In this example, you rewrote – Right-of-use-asset exactly the same – 6,486,257, but we had different proceeds from Sale (Scenario1 – 9m)
I also calculated by myself and got a different answer
Right-of-use-asset = 7,206,953 85.80%(7,721,735/ 9,000,000) Liability/Proceeds
Please explain why you calculated from $10m? When we have Proceeds of $9m
March 20, 2021 at 8:04 pm
I think it’s the requirement from IFRS that the seller/lessee measures the right of use of asset as a proportion of the CV based on the fair value (10m) and not from cash/proceeds received (9m or 11m)
October 21, 2020 at 9:38 am
Dear Tutor / Other Members, whoever can clarify.
When sold for $11m, higher than Fair Value, we consider it as additional financing. Therefore, Liability increases from 10 million to 11 million, and is recorded at Present Value. So, 11m over 10 years makes it 1.1m per year. For present value, we must now multiply this 1.1m with the Annuity Factor of 7.72 to get 8.49m. Why are we simply adding the additional 1m as it is to the 7.72m recorded while taking into consideration the 10m, whereas the 10m has effectively changed to 11m, and the additional 1m financing must also be discounted to PV??

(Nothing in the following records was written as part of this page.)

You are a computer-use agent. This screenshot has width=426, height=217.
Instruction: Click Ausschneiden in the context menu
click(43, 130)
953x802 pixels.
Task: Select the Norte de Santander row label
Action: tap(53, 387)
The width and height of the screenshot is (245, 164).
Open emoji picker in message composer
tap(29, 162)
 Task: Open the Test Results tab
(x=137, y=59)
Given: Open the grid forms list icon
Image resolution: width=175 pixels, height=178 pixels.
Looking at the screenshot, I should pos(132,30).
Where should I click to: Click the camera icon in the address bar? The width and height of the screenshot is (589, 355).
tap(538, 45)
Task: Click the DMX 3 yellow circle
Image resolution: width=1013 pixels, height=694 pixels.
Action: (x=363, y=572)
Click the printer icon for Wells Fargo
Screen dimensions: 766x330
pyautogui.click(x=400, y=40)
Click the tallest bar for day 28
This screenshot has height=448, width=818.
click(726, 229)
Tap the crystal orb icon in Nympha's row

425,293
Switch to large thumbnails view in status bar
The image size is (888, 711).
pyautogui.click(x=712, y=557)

September 7, 2020 at 12:47 pm
How is gain calculated?
June 25, 2020 at 2:44 pm
Thanks chris for the excellent method of teaching,and for the comforting ,it is a loaded topic
July 12, 2019 at 5:31 am
In the case of sales of $11m:
If we amortize $8.72m over 10 years at $1m payment p.a, at the end of 10 years, there is still lease liability of $1.63m, so is it correct? What should we do?
February 26, 2019 at 12:51 am
Hi Chris, I got question regard of the amount of the right of use asset.
As I read through other resources. We must add the prepayment figure into right of use amount if the proceeds is below than the fair price. Which is 6,486,257 plus additional of 1M. ( a payment made /before the commencement date)
July 22, 2018 at 8:45 am
For the first scenario, proceed less than FV
May I know the impact if I don’t know Dr prepayment but directly DR liability as the second scenario?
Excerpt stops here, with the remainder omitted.